Problem description: Search the records for the word "computer" and copy each line in which it appears.

[Supplied records Boundary: Start]

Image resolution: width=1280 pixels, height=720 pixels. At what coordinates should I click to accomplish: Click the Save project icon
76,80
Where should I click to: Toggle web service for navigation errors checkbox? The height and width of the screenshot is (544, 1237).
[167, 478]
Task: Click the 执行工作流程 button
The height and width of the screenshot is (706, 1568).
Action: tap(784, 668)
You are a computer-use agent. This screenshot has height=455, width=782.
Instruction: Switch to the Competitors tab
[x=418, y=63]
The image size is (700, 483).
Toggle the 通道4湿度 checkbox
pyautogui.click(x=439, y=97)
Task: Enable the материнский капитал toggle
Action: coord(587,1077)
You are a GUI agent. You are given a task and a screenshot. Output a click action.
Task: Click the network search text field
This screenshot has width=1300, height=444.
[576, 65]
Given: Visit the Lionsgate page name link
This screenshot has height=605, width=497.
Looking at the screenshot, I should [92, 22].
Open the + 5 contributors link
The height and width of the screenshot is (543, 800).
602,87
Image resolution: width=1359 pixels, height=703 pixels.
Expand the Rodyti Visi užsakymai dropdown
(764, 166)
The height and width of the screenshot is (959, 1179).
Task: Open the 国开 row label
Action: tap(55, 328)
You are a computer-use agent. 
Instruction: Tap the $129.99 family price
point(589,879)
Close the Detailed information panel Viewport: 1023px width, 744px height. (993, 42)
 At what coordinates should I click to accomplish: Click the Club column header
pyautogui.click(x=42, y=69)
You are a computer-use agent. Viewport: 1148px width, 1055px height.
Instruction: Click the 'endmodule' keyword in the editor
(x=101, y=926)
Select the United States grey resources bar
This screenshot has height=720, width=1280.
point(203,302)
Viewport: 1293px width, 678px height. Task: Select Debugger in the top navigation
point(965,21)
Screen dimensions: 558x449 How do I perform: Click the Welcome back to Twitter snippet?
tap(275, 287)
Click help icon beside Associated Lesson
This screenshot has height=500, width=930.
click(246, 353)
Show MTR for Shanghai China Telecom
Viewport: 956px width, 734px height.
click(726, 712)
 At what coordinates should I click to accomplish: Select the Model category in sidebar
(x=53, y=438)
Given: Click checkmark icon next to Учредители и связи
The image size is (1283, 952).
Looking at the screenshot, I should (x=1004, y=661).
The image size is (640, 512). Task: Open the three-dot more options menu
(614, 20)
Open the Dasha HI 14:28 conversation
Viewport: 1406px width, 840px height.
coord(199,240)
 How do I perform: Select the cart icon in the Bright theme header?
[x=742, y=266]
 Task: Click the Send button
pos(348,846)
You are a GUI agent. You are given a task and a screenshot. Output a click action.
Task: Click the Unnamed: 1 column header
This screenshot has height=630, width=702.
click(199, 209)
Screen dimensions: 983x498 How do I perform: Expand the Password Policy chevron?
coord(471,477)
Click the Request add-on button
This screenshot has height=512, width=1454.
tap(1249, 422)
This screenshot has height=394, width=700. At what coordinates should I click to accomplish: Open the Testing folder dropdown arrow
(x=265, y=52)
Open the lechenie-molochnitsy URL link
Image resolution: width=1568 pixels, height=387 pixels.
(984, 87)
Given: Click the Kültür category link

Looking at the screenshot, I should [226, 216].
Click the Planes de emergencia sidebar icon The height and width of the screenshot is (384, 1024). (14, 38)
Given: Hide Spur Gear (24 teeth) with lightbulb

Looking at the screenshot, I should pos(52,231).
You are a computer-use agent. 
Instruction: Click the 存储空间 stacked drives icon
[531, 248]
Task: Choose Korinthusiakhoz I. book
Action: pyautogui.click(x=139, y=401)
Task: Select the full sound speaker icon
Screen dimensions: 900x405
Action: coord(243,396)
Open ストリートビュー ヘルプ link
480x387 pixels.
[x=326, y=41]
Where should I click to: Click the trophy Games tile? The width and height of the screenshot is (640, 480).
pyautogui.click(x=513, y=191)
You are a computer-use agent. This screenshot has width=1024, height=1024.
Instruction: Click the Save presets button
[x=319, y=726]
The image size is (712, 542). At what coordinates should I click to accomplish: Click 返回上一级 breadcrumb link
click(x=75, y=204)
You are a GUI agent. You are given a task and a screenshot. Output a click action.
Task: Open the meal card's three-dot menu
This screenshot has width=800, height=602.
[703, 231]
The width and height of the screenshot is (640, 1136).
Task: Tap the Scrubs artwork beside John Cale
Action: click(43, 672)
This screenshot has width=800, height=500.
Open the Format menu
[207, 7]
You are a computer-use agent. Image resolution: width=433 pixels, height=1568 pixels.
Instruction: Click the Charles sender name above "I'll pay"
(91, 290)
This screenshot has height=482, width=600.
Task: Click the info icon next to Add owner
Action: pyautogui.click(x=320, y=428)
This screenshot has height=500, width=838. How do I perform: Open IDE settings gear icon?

[Supplied records Boundary: End]

Answer box:
You are a computer-use agent. This screenshot has height=455, width=782.
You are a computer-use agent. 
You are a computer-use agent. Viewport: 1148px width, 1055px height.
You are a computer-use agent. 
You are a computer-use agent. This screenshot has width=1024, height=1024.
You are a computer-use agent. Image resolution: width=433 pixels, height=1568 pixels.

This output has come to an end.